# Food plot help



## pyclub1 (Nov 25, 2012)

Hey all, I am new to the food plot planting. I have about 4 acres of fields that I will be planting in the spring. I know what I will be planting as far as main food source goes, what I am curious about is the clover type of food. I heard through a buddy that full draw is the best of the best. I am curious as to what your thoughts are. I am very interested in hearing what has worked for you guys and gals. I am in WI and where my land is it is kind of sandy soil. I have no problem liming and will be getting a PH test done early spring. I wont be planting a ton of clover but probably a acre total over a large area. Thanks for your input....


----------



## Chuck Smith (Feb 22, 2005)

Is it is an sunny spot or not?

I have been using Secret Spot by Whitetail Institutes and love it. But my food plots are in a woody shady area's. Only getting about 5 hours of broken light a day.
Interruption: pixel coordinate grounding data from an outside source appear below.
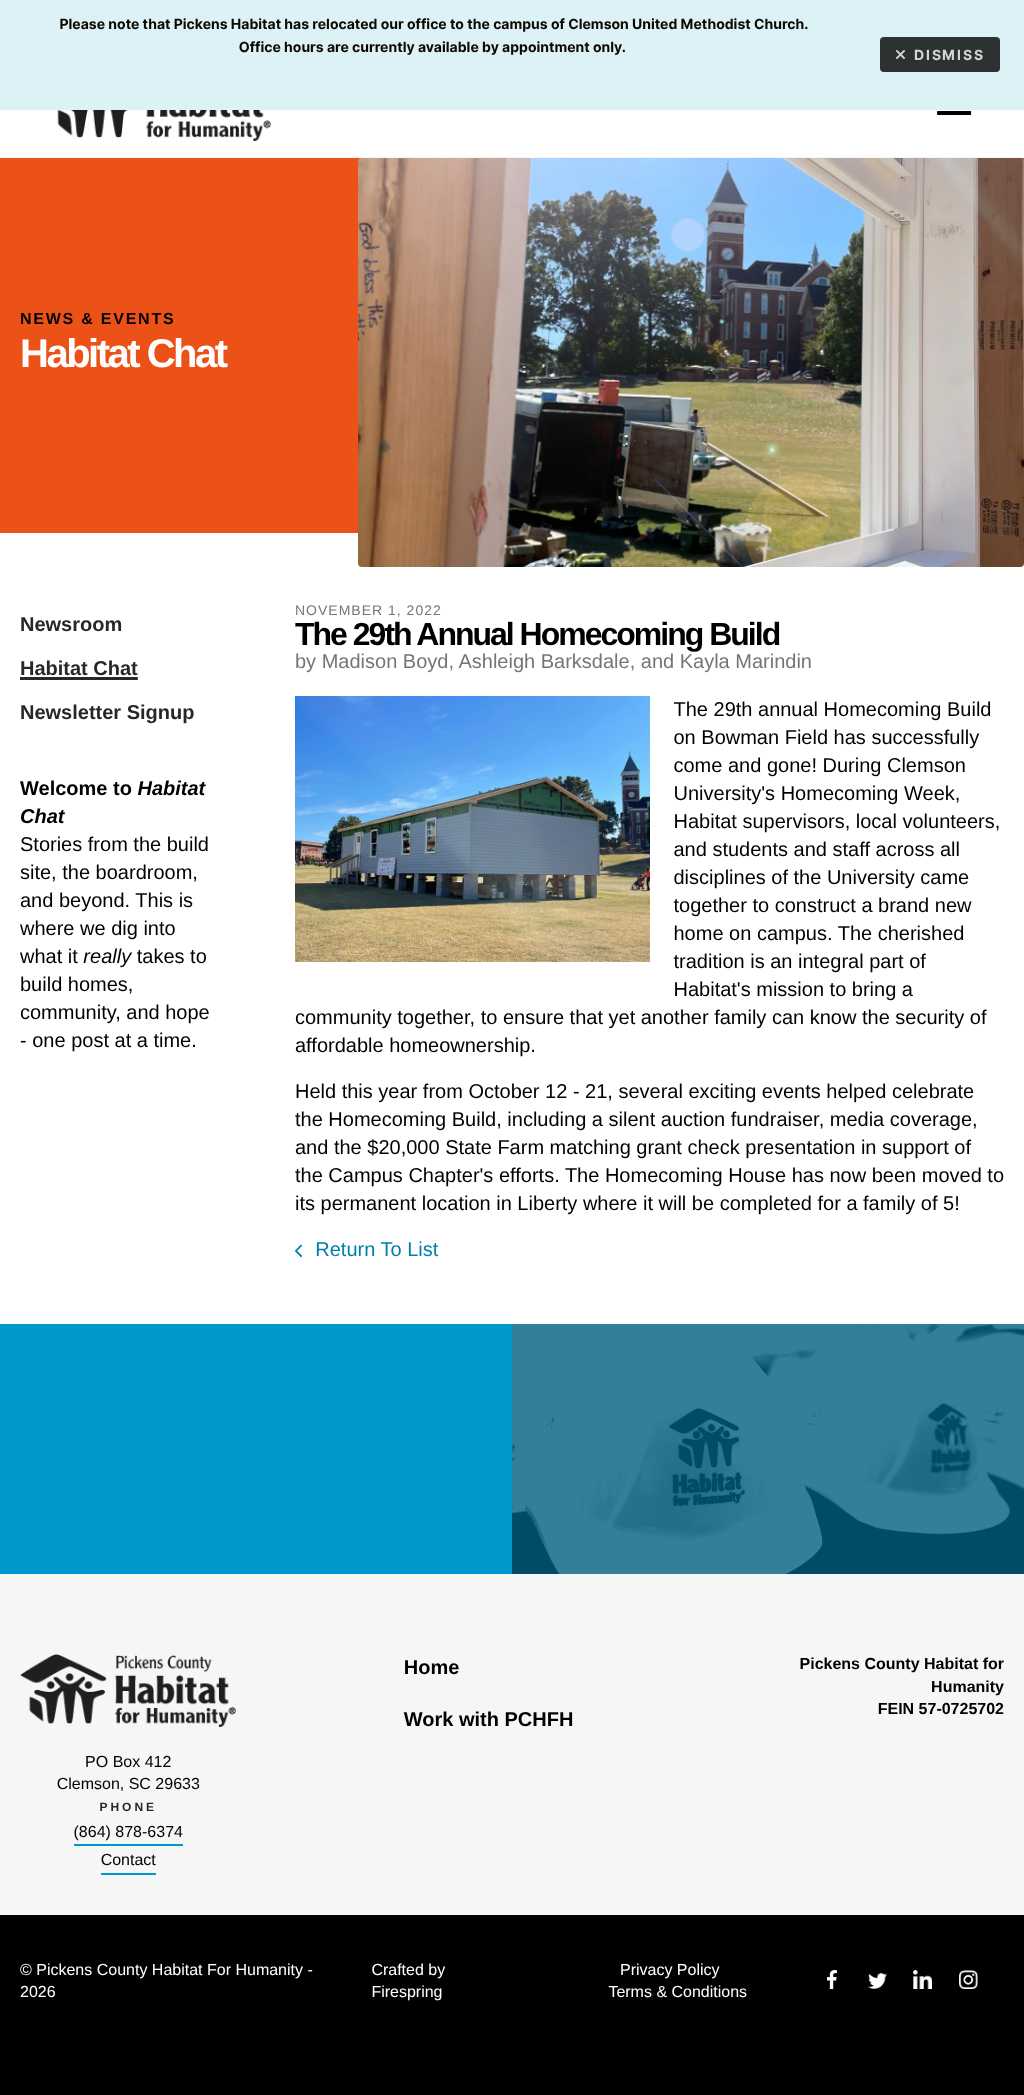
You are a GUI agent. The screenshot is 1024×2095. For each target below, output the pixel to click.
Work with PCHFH (489, 1720)
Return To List (374, 1250)
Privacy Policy (670, 1970)
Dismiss (949, 54)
What I would do is call the manufacture of what ever product you are thinking about and just talk with them. That is the main reason why I chose whitetail institute product.... Very helpful in the step by step process of putting in food plots. They will answer any and all questions. Are easy to get a hold of. Plus the ones I talked with just like to talk deer and deer hunting. Just like BSing at the local sports shop.

Good luck.


----------



## maple lake duck slayer (Sep 25, 2003)

I've had goog luck with Frigid Forage products...made in northern climates for northern climates


----------



## WINDSOR (Mar 23, 2010)

Whitetail Institute imperial whitetail clover

I've tried them all......for whatever reason they just like it better.
It is spendy so you want to do it right....but it does work well


----------